Felipe Melo será julgado pela história

Responsável direto por uma eliminação da Seleção Brasileira em Copa do Mundo, Felipe Melo, no epílogo da carreira, tornou-se símbolo máximo do fracasso palestrino, tri-vice-campeão (Recopa, Paulistinha e SuperCopa), apesar do Palmeiras gastar centenas de milhões na formação do elenco, parte da quantia tomada emprestada da patrocinadora.
Seria avaliado, inevitavelmente, como jogador medíocre pela história do futebol brasileiro.
Mas o cidadão Felipe Melo suplanta qualquer parâmetro negativo que possa ter sido atingido pelo atleta em seu pior momento na carreira.

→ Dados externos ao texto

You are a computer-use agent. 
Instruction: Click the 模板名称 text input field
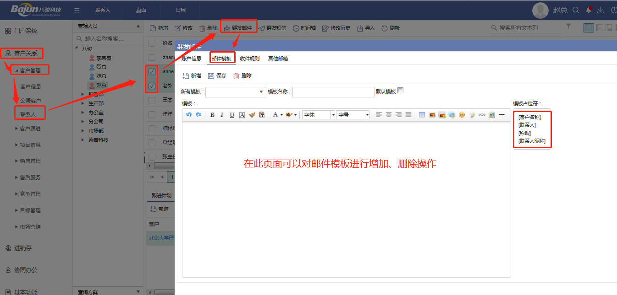pyautogui.click(x=333, y=92)
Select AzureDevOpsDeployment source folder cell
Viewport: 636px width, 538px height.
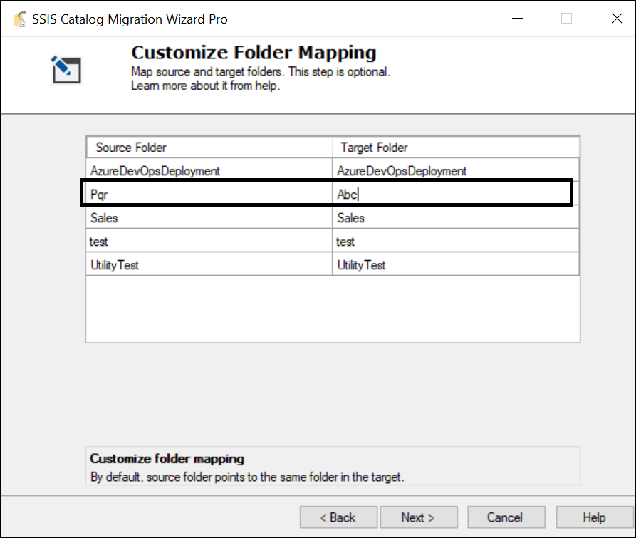[209, 170]
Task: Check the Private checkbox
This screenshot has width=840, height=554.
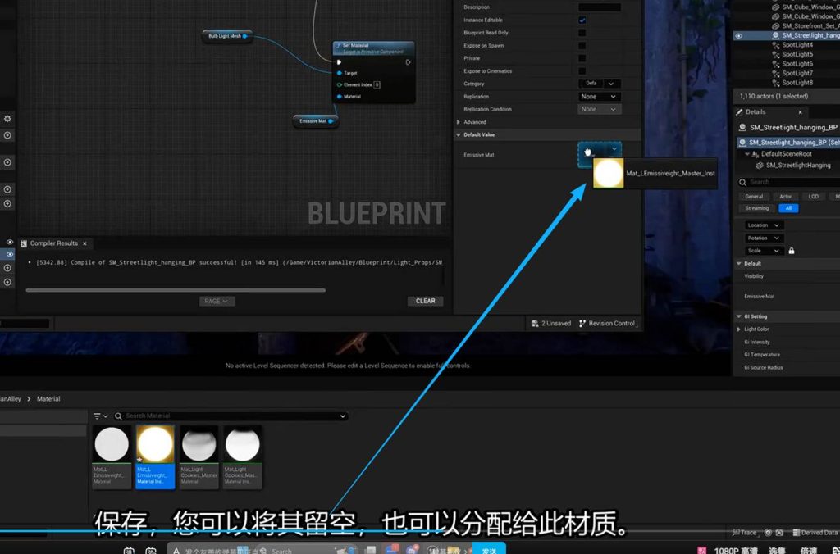Action: (582, 58)
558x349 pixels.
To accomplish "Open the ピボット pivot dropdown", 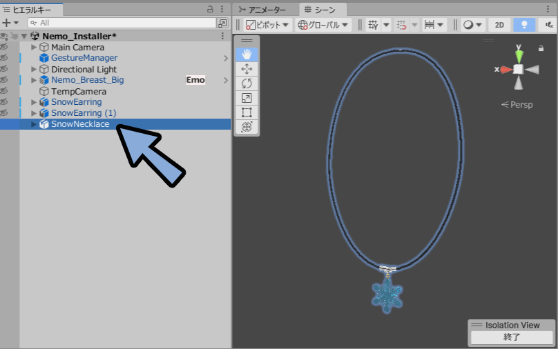I will (268, 24).
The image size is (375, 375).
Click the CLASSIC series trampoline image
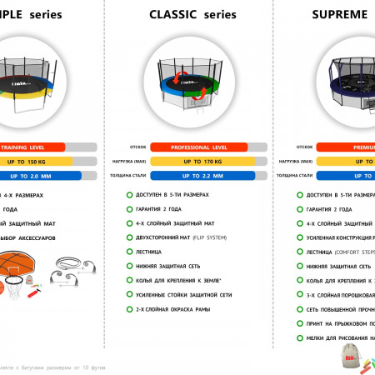pos(190,83)
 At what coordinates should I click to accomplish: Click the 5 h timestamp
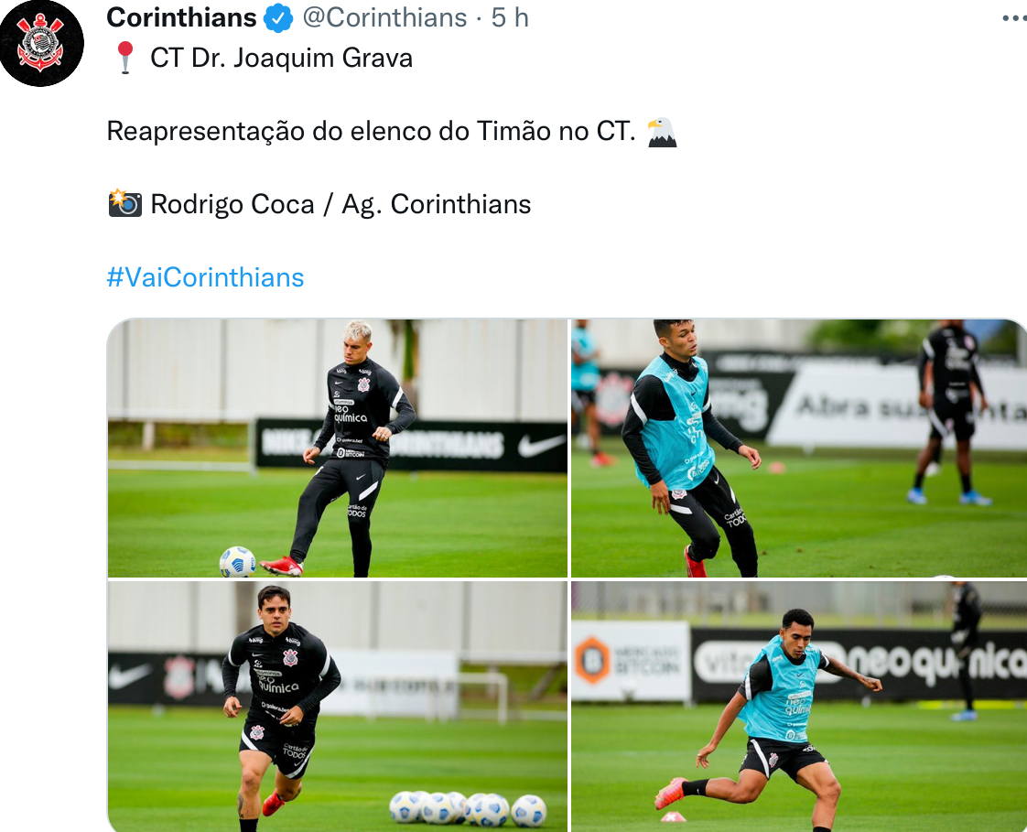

Se no mundo do futebol o estrago ocasionado é apenas na imagem e nas finanças das equipes que infelicita, além da evidente geração de tristeza nos torcedores, na vida fora dos gramados o volante encoraja a adoração ao Genocida que ceifou, até o presente momento, quase 450 mil vidas de brasileiros.
Não há perdão possível para gestos semelhantes.
Melo evidencia, por comportamentos como o de ontem – fazendo ‘arminha’ em meio ao hino nacional antes da disputa da final do Paulistinha, ser tão do mal quanto os pilantras que circularam de moto no Rio de Janeiro e aglomeraram, sem máscara e distanciamento, no palanque de insanidades.
Apesar de insignificante no contexto, o jogador tem a responsabilidade acentuada por estimular, de maneira irresponsável, o fanatismo de milhões de torcedores que enxergam-no, apesar de tudo, na condição de ídolo.
A história apontará os genocidas, cada qual com a sua responsabilidade, ainda que nem todos sejam julgados pelos tribunais oficiais, desde os que ordenaram a matança até os que beijavam as mãos ensanguentadas dos carrascos.